Appropriate access to health services, including the environment within which treatment takes place and the level of care coordination [3], [5], [11], [12];
- 2.
The provision of health information [5], [8], [9], [11], [12], [13], [14];
- 3.
The relationship between the patient and health care staff, specifically empathy with the patient [3], [7], [9], [11], [12], [15], [16], [17], [18];
- 4.
Participation in making choices regarding health treatment, including the associated fears and sense of loss of control as well as the appropriate use of treatment therapies and medications [11], [19], [20], [21];
- 5.
Satisfaction with the treatment provided, that is, the technical quality of the care provided [3], [5], [11], [14], [18], [22];
- 6.
The effectiveness of treatment, including the extent to which treatment meets patient expectations of care and helps the patient in their daily life [3], [7], [9], [11], [12], [14]; and
- 7.
General satisfaction [23], [24].
Regarding assessing patient satisfaction, as this operationalized model implies, there is an obvious tension between condition-specific instruments, which cover just one or two of these dimensions and generic instruments, which cover all. Although condition-specific instruments are attractive, the limitations are that they may not be valid when used in other settings, with other conditions or provide estimates that are comparable. Generic instruments overcome these restrictions. Where their descriptive systems cover all the dimensions described previously, construct validity and generalizability may be claimed, although there may be a loss of discriminatory power in particular diseases or situations.
However, few generic instruments have been published to date for which adequate psychometric profiles are available, and there seems to be a general dissatisfaction with published instruments (especially in light of the fact that there are, literally, thousands of patient satisfaction measures available on the Internet). These judgments rest on the findings of review articles. Sitzia [25] reviewed the literature and found that just half of all reviewed articles reported any psychometric data; yet, 81% reported using a new patient satisfaction instrument and a further 10% reported modifying a previously existing instrument. Most of the instruments used had little evidence of reliability or validity; and of articles reporting a new instrument, 60% reported no psychometric data whatsoever. More recently, Hawthorne [1] reported similar findings; viz., that many studies reported patient satisfaction in a single sentence where it was offered as complimentary evidence of treatment success. Few articles reported the instruments used, their psychometric properties, or the actual results.
It is possible that this long-standing unsatisfactory situation is, in part, a function of available instruments.
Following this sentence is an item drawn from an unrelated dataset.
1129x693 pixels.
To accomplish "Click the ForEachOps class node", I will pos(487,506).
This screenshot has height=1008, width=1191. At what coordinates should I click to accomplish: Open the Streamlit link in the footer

Available instruments may be culturally specific [26], [27], [28], they may be too long to be used in busy clinical or research settings [3], [29], they may be condition specific [30], [31], biased (eg, where there is over measurement of some dimensions and under measurement of others) [32], [33], or they may lack psychometric robustness in the sense that there is very little evidence supporting instrument validity or reliability [4], [28], [34]. Both the Sitzia and Hawthorne reports also suggested that there are no modern, generic patient satisfaction instruments that have been developed using contemporary psychometric practices, which are short and easy to use and for which robust psychometric data are available. In light of this situation, Hawthorne recommended the development of a short, valid, and reliable generic patient satisfaction instrument. Consistent with this call, this study reports the development of a new generic, short, valid, and reliable measure of patient satisfaction, the Short Assessment of Patient Satisfaction (SAPS) scale.